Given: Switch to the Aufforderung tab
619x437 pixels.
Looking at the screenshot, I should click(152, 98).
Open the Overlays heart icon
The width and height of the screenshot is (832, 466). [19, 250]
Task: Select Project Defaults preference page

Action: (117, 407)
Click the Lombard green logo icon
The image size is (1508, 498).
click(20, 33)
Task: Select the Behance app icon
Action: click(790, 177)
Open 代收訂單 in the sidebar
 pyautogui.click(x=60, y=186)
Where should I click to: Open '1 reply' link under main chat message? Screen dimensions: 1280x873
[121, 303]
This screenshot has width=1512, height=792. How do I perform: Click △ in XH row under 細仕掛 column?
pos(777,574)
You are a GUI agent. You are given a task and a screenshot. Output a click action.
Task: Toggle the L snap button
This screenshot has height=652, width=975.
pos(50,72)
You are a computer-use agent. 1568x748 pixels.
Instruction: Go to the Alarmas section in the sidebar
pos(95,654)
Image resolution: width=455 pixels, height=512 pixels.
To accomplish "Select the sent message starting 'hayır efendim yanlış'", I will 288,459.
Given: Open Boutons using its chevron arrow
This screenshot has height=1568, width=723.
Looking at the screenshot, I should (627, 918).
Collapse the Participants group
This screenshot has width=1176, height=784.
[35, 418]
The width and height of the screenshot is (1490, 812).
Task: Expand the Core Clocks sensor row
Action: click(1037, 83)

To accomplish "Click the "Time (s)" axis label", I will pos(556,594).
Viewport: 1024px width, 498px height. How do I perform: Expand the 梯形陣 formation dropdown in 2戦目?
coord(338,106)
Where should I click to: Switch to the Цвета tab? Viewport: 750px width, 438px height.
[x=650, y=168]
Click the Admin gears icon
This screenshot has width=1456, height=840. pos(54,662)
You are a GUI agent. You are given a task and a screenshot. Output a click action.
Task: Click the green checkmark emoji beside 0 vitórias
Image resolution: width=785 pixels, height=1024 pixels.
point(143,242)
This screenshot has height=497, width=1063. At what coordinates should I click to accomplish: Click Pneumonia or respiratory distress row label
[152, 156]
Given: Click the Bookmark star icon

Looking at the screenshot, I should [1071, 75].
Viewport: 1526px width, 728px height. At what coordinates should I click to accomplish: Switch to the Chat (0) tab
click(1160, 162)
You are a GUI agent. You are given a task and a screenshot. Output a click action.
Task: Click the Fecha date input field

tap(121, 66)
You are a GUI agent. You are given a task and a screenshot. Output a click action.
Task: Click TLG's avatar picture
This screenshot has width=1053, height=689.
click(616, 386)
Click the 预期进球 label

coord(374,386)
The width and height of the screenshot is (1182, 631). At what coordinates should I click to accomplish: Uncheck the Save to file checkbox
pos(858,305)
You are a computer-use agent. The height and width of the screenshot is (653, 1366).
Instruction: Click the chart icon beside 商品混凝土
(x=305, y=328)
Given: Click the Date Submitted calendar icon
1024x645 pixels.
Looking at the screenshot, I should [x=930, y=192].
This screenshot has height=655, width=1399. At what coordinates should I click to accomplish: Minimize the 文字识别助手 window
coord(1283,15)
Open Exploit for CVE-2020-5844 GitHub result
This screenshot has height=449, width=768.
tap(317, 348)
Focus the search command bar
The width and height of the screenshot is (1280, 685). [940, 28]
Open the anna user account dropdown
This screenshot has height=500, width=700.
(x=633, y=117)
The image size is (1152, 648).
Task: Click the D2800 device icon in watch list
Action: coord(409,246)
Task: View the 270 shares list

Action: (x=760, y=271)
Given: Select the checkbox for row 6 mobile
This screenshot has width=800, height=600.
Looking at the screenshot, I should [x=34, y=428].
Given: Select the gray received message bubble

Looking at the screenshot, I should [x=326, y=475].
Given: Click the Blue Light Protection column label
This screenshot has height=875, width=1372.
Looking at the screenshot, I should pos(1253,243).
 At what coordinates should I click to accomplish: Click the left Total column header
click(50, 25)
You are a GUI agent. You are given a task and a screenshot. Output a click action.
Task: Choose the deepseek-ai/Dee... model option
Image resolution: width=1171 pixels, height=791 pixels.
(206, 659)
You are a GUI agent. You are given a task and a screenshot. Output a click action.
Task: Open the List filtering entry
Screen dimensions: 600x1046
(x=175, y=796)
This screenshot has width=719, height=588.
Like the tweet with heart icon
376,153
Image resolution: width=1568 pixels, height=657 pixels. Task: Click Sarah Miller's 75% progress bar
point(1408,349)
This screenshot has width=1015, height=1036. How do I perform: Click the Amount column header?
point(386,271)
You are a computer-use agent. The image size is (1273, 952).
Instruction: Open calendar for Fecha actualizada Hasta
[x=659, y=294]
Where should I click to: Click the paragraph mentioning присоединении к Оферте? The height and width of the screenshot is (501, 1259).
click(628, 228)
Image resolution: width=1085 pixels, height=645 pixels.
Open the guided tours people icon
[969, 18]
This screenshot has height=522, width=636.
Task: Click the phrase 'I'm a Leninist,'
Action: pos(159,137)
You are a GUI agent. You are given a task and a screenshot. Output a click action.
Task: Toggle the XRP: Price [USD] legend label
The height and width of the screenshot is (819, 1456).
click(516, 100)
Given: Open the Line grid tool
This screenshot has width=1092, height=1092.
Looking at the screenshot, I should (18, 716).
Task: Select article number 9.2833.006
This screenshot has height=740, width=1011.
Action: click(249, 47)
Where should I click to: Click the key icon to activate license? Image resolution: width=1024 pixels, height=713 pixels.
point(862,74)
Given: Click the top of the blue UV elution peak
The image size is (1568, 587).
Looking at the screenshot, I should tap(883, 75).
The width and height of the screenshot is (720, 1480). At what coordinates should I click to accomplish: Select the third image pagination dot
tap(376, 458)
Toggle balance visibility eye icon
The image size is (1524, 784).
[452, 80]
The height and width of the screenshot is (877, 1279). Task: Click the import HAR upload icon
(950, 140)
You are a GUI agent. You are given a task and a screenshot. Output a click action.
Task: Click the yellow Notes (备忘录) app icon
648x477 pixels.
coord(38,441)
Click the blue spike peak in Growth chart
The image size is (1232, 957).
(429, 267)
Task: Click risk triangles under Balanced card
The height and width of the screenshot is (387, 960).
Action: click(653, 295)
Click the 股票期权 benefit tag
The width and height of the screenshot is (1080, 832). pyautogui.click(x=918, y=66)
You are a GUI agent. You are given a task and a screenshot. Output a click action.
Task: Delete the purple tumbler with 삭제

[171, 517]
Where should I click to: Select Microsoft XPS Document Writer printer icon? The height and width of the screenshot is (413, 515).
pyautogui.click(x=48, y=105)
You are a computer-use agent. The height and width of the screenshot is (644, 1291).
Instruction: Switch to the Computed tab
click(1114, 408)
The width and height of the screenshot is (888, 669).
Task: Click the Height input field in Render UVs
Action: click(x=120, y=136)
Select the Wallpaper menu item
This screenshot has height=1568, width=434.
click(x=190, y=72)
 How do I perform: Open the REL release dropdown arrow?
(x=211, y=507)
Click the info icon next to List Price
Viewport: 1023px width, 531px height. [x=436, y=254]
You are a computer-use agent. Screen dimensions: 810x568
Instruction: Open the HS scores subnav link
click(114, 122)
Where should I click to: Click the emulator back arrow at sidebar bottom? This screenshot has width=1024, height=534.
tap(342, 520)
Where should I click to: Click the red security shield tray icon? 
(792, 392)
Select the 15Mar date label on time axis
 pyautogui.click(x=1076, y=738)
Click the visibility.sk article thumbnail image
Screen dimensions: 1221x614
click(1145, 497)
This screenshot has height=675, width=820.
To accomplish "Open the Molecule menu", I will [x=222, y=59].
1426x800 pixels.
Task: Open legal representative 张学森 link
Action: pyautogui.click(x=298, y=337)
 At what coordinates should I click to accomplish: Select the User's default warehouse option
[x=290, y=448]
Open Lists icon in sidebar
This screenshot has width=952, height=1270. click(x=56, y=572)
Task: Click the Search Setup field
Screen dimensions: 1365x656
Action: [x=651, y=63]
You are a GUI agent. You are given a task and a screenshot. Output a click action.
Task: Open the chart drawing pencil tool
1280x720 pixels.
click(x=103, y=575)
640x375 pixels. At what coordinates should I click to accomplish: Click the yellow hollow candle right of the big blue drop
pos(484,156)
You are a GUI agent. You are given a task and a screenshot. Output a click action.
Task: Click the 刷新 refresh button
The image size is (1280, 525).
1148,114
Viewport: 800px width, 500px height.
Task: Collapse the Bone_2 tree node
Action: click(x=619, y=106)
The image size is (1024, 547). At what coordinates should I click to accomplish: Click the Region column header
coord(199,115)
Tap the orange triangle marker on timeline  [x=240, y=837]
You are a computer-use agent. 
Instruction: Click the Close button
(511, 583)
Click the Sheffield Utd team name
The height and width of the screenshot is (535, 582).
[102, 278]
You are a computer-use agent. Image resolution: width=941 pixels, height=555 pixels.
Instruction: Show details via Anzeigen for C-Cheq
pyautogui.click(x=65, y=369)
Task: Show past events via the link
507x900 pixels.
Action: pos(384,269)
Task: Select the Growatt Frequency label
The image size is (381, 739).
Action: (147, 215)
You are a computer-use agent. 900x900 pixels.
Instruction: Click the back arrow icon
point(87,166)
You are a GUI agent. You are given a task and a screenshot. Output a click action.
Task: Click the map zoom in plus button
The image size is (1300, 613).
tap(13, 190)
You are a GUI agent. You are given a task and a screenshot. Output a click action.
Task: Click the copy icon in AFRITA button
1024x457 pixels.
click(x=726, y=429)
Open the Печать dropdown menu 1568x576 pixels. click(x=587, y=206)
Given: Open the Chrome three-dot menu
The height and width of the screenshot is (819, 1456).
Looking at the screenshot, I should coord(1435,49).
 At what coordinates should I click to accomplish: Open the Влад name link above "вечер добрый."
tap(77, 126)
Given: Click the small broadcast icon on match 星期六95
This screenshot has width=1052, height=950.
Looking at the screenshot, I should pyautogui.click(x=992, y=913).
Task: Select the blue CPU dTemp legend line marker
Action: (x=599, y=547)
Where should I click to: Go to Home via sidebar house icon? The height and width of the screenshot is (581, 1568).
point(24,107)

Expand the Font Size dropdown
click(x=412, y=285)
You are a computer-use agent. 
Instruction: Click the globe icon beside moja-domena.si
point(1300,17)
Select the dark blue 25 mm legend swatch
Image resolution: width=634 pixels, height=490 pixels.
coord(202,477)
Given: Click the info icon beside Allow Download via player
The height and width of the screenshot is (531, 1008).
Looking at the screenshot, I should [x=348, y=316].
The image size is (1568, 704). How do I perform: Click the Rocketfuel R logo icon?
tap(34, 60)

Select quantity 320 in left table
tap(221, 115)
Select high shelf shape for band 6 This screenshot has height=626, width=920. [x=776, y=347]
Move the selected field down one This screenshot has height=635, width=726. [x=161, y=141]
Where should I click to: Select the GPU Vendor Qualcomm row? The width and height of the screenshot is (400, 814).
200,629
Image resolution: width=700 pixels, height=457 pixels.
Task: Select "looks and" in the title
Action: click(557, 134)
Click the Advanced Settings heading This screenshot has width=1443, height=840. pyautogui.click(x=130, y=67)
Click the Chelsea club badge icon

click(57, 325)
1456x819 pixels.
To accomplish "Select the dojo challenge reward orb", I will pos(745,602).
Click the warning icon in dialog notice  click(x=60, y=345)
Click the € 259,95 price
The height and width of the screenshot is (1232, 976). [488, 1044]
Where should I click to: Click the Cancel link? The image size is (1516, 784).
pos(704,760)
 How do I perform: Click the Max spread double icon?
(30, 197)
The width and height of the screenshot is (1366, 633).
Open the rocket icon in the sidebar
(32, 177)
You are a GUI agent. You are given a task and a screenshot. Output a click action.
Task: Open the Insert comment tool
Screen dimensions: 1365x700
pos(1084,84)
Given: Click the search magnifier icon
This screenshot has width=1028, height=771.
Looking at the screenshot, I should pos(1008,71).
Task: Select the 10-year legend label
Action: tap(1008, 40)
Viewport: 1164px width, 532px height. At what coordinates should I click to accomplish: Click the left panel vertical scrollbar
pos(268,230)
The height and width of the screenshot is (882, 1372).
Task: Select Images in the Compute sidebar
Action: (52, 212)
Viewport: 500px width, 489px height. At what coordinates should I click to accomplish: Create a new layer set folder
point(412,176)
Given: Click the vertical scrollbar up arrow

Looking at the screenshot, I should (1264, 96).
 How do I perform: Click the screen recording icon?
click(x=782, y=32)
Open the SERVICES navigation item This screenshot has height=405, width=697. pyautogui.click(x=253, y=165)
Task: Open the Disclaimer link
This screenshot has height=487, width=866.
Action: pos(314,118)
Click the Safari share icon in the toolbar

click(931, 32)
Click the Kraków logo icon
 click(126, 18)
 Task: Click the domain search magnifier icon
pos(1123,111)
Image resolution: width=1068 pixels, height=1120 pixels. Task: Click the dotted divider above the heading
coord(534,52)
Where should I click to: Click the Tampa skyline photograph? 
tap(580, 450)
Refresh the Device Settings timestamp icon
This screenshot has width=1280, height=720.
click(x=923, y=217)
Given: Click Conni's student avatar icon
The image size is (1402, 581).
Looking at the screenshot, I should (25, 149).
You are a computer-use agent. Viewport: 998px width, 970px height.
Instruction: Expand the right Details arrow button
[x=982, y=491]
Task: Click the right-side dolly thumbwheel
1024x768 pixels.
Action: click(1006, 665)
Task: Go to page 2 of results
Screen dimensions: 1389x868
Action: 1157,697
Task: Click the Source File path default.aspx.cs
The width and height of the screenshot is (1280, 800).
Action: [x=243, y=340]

• • •

### Aim of the task
In the data above, find the line with "You are a computer-use agent. 900x900 pixels." and the line with "Given: Open the Chrome three-dot menu". Retype both, plus every line between them, exactly.

### Written response
You are a computer-use agent. 900x900 pixels.
Instruction: Click the back arrow icon
point(87,166)
You are a GUI agent. You are given a task and a screenshot. Output a click action.
Task: Click the map zoom in plus button
The image size is (1300, 613).
tap(13, 190)
You are a GUI agent. You are given a task and a screenshot. Output a click action.
Task: Click the copy icon in AFRITA button
1024x457 pixels.
click(x=726, y=429)
Open the Печать dropdown menu 1568x576 pixels. click(x=587, y=206)
Given: Open the Chrome three-dot menu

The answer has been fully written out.